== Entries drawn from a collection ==

__________

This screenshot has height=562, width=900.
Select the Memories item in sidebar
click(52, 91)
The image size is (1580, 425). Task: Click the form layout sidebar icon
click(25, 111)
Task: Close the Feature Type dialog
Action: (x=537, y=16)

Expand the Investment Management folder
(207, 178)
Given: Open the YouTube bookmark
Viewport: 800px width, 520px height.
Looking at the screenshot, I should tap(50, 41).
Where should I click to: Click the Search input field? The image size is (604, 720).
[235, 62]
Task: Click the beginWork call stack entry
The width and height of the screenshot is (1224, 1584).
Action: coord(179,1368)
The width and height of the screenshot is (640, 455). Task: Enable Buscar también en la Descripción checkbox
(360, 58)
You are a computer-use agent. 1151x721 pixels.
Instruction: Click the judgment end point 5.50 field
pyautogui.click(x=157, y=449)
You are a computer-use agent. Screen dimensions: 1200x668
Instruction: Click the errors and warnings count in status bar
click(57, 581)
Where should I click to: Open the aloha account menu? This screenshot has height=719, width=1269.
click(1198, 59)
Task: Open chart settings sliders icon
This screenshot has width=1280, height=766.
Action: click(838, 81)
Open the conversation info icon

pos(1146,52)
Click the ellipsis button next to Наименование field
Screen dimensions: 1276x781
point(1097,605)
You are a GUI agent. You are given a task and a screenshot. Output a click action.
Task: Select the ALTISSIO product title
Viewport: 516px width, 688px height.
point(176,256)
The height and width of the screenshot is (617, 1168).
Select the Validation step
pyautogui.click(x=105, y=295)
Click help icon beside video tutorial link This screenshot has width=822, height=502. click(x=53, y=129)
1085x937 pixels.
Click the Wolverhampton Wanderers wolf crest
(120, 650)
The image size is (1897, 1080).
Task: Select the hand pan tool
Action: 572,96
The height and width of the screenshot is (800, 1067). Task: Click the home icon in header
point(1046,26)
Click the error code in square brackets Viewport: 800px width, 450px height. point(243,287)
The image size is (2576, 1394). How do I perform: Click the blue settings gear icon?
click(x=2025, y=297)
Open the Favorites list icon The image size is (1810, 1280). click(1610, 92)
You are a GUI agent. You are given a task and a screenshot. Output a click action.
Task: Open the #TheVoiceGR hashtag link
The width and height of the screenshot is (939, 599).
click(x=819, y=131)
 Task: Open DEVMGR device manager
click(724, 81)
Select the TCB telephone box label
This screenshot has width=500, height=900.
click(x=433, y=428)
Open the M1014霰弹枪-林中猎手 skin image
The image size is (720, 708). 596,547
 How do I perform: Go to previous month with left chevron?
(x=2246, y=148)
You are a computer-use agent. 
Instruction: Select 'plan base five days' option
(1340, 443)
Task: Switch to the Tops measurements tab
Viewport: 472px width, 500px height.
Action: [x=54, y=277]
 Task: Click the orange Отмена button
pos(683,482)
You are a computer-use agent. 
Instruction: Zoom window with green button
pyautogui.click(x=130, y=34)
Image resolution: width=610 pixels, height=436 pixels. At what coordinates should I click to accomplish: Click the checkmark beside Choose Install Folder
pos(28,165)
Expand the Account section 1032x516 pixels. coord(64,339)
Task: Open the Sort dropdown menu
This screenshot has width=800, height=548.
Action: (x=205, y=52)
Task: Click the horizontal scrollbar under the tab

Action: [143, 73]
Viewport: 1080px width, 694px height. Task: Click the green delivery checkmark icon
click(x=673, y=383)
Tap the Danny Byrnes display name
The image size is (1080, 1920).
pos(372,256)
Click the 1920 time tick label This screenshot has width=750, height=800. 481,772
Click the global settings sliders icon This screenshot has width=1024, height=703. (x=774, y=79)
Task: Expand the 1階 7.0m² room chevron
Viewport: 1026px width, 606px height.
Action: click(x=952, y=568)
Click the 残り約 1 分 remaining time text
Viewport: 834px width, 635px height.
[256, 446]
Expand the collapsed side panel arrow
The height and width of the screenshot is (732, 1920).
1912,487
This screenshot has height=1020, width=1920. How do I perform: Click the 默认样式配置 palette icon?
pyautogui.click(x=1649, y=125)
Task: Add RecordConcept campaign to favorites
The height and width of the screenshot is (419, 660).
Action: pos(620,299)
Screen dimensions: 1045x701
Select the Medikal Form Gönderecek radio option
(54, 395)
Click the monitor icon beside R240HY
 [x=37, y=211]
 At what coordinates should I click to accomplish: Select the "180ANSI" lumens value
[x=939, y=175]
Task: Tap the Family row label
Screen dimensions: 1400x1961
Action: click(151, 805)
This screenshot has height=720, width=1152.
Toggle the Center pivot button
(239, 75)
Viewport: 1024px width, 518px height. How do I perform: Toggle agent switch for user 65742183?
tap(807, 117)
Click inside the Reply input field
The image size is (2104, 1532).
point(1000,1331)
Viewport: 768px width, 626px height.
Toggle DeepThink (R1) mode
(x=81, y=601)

__________

== WHAT YOU WILL DO ==
Please count how many lines above contain the string "point", matching case exactly, and reply with the number alone.

== RESULT OF THIS TASK ==
6